Extracted data entries →
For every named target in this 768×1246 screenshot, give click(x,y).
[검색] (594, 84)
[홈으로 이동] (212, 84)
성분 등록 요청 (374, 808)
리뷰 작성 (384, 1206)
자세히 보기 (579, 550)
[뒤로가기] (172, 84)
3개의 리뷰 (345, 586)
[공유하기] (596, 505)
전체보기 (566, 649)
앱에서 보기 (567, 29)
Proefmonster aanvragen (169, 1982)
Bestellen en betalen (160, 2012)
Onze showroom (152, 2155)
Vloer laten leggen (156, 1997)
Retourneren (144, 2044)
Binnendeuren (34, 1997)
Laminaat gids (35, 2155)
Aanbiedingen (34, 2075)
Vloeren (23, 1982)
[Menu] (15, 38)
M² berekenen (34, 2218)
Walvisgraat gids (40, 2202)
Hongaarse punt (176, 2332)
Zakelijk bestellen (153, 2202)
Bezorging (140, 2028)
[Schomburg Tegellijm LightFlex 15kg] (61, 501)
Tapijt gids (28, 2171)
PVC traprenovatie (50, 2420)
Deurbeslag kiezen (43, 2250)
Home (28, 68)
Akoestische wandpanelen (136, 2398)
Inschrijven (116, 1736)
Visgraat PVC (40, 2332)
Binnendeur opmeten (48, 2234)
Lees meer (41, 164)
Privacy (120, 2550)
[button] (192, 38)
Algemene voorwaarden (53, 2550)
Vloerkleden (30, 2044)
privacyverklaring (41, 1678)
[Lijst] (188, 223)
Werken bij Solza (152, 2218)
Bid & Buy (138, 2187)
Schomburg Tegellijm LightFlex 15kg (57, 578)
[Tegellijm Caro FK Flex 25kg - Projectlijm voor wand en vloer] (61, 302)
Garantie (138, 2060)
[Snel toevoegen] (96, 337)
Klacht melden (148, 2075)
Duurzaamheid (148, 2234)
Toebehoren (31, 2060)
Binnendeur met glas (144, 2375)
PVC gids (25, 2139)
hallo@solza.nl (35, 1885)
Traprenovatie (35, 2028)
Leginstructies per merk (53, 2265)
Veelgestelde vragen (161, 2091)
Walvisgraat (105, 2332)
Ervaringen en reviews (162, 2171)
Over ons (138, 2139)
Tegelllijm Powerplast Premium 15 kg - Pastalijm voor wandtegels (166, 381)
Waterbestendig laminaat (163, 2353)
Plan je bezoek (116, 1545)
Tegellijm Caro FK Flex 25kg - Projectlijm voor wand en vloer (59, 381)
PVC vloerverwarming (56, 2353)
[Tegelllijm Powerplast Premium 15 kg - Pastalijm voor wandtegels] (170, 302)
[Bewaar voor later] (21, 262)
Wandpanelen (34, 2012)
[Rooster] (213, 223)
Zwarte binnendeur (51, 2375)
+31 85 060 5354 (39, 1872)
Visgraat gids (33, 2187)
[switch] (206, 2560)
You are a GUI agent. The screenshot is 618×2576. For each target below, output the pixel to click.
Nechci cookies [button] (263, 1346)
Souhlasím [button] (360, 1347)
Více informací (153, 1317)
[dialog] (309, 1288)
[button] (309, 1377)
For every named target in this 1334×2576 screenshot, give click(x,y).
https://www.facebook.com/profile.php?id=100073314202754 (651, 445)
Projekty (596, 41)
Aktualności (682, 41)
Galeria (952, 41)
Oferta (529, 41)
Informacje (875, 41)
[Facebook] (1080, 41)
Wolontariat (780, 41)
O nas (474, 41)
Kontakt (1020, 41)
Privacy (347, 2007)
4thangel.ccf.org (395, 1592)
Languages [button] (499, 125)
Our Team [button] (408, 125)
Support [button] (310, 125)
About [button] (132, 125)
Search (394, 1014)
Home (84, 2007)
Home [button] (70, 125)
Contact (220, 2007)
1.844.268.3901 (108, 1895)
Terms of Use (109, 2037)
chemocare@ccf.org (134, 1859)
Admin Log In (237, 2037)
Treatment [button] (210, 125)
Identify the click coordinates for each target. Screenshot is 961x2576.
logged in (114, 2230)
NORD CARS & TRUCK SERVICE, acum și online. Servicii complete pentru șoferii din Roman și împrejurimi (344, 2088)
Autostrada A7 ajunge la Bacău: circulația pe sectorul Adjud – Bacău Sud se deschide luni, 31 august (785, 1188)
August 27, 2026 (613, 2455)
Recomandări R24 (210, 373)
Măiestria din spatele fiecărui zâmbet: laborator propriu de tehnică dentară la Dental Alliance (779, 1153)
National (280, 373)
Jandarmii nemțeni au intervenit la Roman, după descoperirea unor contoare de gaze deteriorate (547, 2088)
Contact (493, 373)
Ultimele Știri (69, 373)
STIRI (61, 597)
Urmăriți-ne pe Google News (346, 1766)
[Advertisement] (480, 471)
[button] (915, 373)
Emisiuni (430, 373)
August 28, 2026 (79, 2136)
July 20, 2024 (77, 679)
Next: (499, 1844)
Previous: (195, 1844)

Exercise prompt → Every line above from the line with "[Bewaar voor later] (21, 262)" to the line with "Více informací (153, 1317)" is wanted, ends included; write them out exactly and add no other line.

Response to this task →
[Bewaar voor later] (21, 262)
Wandpanelen (34, 2012)
[Rooster] (213, 223)
Zwarte binnendeur (51, 2375)
+31 85 060 5354 (39, 1872)
Visgraat gids (33, 2187)
[switch] (206, 2560)
You are a GUI agent. The screenshot is 618×2576. For each target below, output the pixel to click.
Nechci cookies [button] (263, 1346)
Souhlasím [button] (360, 1347)
Více informací (153, 1317)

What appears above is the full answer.